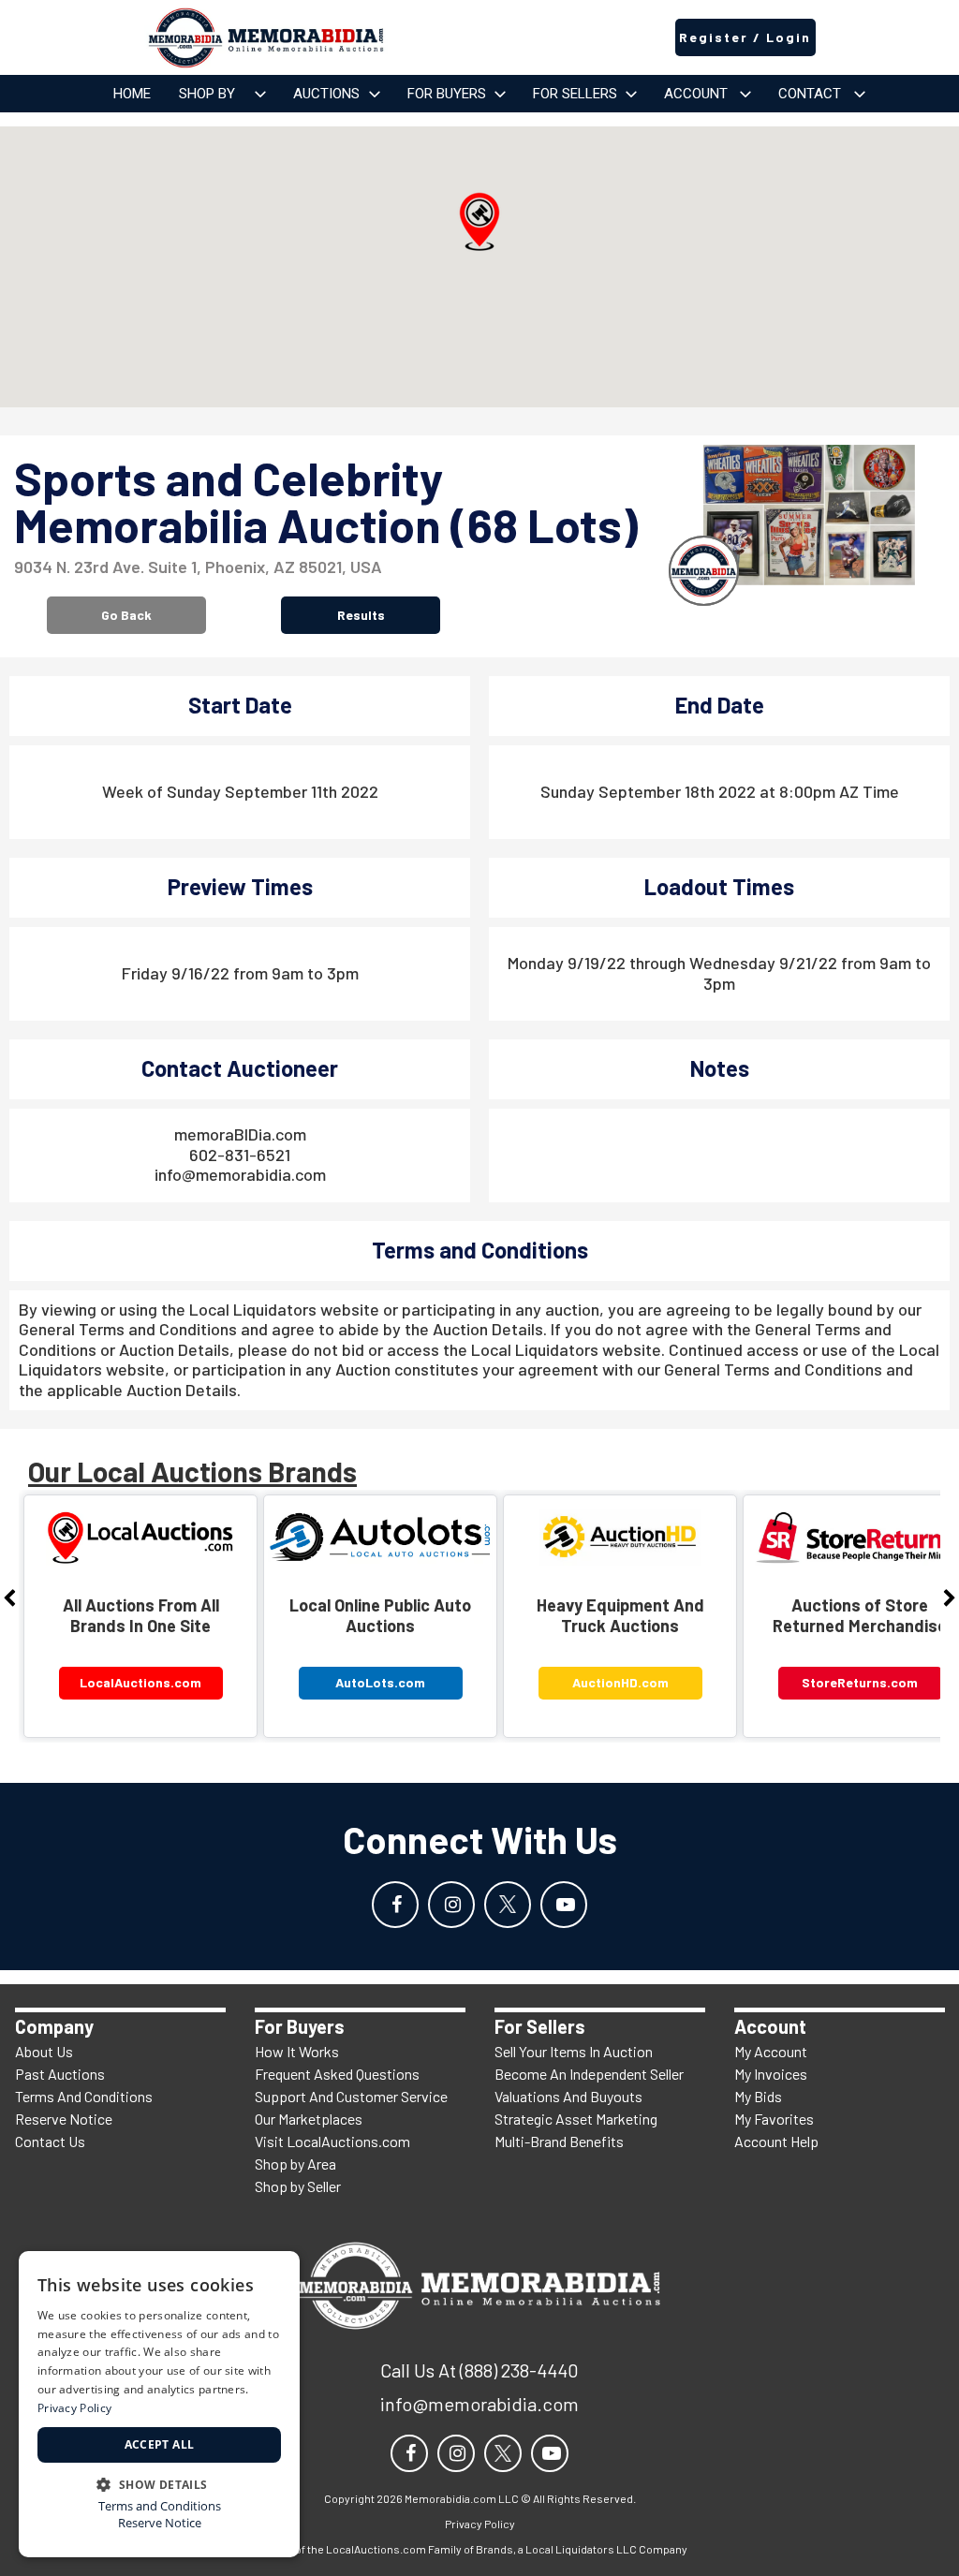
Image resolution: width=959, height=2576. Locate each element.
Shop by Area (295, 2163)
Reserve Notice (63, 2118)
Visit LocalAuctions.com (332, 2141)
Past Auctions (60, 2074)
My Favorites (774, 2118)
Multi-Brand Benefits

++++++

=== PROBLEM DESCRIPTION ===
Starting at the line that contains "Visit LocalAuctions.com (332, 2141)", print every line through the end of the listing, word for word. Leave out all the rest.

=== EXERCISE RESPONSE ===
Visit LocalAuctions.com (332, 2141)
Past Auctions (60, 2074)
My Favorites (774, 2118)
Multi-Brand Benefits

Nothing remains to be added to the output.